▸ Requirement
Nothing in the records below may change; print them all exactly.

▸ Extracted data

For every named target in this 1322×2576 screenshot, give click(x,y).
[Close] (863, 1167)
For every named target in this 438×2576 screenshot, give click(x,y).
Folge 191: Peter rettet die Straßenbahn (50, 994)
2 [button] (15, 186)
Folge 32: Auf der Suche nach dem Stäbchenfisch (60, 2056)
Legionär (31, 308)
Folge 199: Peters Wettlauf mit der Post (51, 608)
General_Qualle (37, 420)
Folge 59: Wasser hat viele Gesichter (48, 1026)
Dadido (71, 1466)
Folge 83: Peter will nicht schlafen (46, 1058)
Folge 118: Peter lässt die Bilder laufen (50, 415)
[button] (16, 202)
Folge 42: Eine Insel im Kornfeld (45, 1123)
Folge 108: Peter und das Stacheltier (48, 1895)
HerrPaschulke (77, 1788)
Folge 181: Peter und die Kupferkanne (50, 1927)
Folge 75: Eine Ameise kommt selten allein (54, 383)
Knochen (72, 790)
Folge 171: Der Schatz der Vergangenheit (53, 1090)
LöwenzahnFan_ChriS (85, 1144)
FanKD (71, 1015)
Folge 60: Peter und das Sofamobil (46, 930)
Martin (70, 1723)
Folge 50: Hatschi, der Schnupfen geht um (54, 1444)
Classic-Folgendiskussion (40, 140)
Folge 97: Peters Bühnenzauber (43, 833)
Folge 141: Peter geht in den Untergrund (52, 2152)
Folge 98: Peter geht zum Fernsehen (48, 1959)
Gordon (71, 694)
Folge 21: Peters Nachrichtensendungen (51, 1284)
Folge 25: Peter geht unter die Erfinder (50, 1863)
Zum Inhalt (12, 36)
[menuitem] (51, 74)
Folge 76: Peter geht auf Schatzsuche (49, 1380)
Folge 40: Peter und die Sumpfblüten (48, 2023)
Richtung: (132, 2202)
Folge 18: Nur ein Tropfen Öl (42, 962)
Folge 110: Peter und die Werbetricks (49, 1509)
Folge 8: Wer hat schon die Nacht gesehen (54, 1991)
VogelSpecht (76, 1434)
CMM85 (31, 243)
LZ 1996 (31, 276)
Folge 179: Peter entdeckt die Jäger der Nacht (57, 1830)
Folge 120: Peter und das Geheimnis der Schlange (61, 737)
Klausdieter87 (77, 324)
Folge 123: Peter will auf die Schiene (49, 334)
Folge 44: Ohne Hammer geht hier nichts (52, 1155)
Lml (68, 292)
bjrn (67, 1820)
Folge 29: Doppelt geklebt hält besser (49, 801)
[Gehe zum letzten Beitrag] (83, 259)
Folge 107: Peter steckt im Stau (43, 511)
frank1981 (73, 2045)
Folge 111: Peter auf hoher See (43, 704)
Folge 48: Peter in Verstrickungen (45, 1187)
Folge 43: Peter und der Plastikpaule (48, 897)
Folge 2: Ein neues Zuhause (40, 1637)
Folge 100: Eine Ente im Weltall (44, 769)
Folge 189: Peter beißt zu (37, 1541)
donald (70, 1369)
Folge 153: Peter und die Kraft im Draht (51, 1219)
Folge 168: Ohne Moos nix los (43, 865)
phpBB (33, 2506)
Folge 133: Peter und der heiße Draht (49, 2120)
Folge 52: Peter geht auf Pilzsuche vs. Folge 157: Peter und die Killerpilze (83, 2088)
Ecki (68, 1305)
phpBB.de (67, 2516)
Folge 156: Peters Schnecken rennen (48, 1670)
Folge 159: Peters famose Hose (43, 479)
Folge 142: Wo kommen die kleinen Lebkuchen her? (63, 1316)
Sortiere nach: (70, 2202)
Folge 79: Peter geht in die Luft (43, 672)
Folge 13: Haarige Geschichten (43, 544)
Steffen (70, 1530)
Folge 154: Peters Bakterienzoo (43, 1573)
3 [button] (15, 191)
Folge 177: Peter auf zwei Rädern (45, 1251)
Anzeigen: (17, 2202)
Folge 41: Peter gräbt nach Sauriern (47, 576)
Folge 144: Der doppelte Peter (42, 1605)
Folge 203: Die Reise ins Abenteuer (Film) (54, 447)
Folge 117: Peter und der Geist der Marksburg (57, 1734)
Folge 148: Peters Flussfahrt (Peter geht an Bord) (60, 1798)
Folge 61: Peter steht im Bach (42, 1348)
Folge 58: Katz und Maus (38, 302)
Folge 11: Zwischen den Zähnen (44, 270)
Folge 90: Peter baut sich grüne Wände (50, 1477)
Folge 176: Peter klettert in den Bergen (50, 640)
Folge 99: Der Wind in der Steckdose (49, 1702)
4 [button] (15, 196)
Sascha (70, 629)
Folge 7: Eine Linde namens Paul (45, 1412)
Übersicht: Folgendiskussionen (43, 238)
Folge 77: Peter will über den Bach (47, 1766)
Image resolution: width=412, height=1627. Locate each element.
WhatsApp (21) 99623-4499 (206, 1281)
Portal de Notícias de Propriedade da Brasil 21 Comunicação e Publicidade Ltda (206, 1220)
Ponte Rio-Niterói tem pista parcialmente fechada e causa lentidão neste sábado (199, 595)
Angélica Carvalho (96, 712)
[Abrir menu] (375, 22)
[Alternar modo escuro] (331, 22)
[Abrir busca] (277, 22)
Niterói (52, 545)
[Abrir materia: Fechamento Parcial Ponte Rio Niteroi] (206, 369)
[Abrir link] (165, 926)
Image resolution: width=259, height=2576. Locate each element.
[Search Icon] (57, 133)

▸ Completed exercise
For every named target in this 1322×2576 screenshot, give click(x,y).
[Close] (863, 1167)
For every named target in this 438×2576 screenshot, give click(x,y).
Folge 191: Peter rettet die Straßenbahn (50, 994)
2 [button] (15, 186)
Folge 32: Auf der Suche nach dem Stäbchenfisch (60, 2056)
Legionär (31, 308)
Folge 199: Peters Wettlauf mit der Post (51, 608)
General_Qualle (37, 420)
Folge 59: Wasser hat viele Gesichter (48, 1026)
Dadido (71, 1466)
Folge 83: Peter will nicht schlafen (46, 1058)
Folge 118: Peter lässt die Bilder laufen (50, 415)
[button] (16, 202)
Folge 42: Eine Insel im Kornfeld (45, 1123)
Folge 108: Peter und das Stacheltier (48, 1895)
HerrPaschulke (77, 1788)
Folge 181: Peter und die Kupferkanne (50, 1927)
Folge 75: Eine Ameise kommt selten allein (54, 383)
Knochen (72, 790)
Folge 171: Der Schatz der Vergangenheit (53, 1090)
LöwenzahnFan_ChriS (85, 1144)
FanKD (71, 1015)
Folge 60: Peter und das Sofamobil (46, 930)
Martin (70, 1723)
Folge 50: Hatschi, der Schnupfen geht um (54, 1444)
Classic-Folgendiskussion (40, 140)
Folge 97: Peters Bühnenzauber (43, 833)
Folge 141: Peter geht in den Untergrund (52, 2152)
Folge 98: Peter geht zum Fernsehen (48, 1959)
Gordon (71, 694)
Folge 21: Peters Nachrichtensendungen (51, 1284)
Folge 25: Peter geht unter die Erfinder (50, 1863)
Zum Inhalt (12, 36)
[menuitem] (51, 74)
Folge 76: Peter geht auf Schatzsuche (49, 1380)
Folge 40: Peter und die Sumpfblüten (48, 2023)
Richtung: (132, 2202)
Folge 18: Nur ein Tropfen Öl (42, 962)
Folge 110: Peter und die Werbetricks (49, 1509)
Folge 8: Wer hat schon die Nacht gesehen (54, 1991)
VogelSpecht (76, 1434)
CMM85 (31, 243)
LZ 1996 (31, 276)
Folge 179: Peter entdeckt die Jäger der Nacht (57, 1830)
Folge 120: Peter und das Geheimnis der Schlange (61, 737)
Klausdieter87 (77, 324)
Folge 123: Peter will auf die Schiene (49, 334)
Folge 44: Ohne Hammer geht hier nichts (52, 1155)
Lml (68, 292)
bjrn (67, 1820)
Folge 29: Doppelt geklebt hält besser (49, 801)
[Gehe zum letzten Beitrag] (83, 259)
Folge 107: Peter steckt im Stau (43, 511)
frank1981 (73, 2045)
Folge 111: Peter auf hoher See (43, 704)
Folge 48: Peter in Verstrickungen (45, 1187)
Folge 43: Peter und der Plastikpaule (48, 897)
Folge 2: Ein neues Zuhause (40, 1637)
Folge 100: Eine Ente im Weltall (44, 769)
Folge 189: Peter beißt zu (37, 1541)
donald (70, 1369)
Folge 153: Peter und die Kraft im Draht (51, 1219)
Folge 168: Ohne Moos nix los (43, 865)
phpBB (33, 2506)
Folge 133: Peter und der heiße Draht (49, 2120)
Folge 52: Peter geht auf Pilzsuche vs. Folge 157: Peter und die Killerpilze (83, 2088)
Ecki (68, 1305)
phpBB.de (67, 2516)
Folge 156: Peters Schnecken rennen (48, 1670)
Folge 159: Peters famose Hose (43, 479)
Folge 142: Wo kommen die kleinen Lebkuchen her? (63, 1316)
Sortiere nach: (70, 2202)
Folge 79: Peter geht in die Luft (43, 672)
Folge 13: Haarige Geschichten (43, 544)
Steffen (70, 1530)
Folge 154: Peters Bakterienzoo (43, 1573)
3 [button] (15, 191)
Folge 177: Peter auf zwei Rädern (45, 1251)
Anzeigen: (17, 2202)
Folge 41: Peter gräbt nach Sauriern (47, 576)
Folge 144: Der doppelte Peter (42, 1605)
Folge 203: Die Reise ins Abenteuer (Film) (54, 447)
Folge 117: Peter und der Geist der Marksburg (57, 1734)
Folge 148: Peters Flussfahrt (Peter geht an Bord) (60, 1798)
Folge 61: Peter steht im Bach (42, 1348)
Folge 58: Katz und Maus (38, 302)
Folge 11: Zwischen den Zähnen (44, 270)
Folge 90: Peter baut sich grüne Wände (50, 1477)
Folge 176: Peter klettert in den Bergen (50, 640)
Folge 99: Der Wind in der Steckdose (49, 1702)
4 [button] (15, 196)
Sascha (70, 629)
Folge 7: Eine Linde namens Paul (45, 1412)
Übersicht: Folgendiskussionen (43, 238)
Folge 77: Peter will über den Bach (47, 1766)
Image resolution: width=412, height=1627. Locate each element.
WhatsApp (21) 99623-4499 (206, 1281)
Portal de Notícias de Propriedade da Brasil 21 Comunicação e Publicidade Ltda (206, 1220)
Ponte Rio-Niterói tem pista parcialmente fechada e causa lentidão neste sábado (199, 595)
Angélica Carvalho (96, 712)
[Abrir menu] (375, 22)
[Alternar modo escuro] (331, 22)
[Abrir busca] (277, 22)
Niterói (52, 545)
[Abrir materia: Fechamento Parcial Ponte Rio Niteroi] (206, 369)
[Abrir link] (165, 926)
Image resolution: width=259, height=2576. Locate each element.
[Search Icon] (57, 133)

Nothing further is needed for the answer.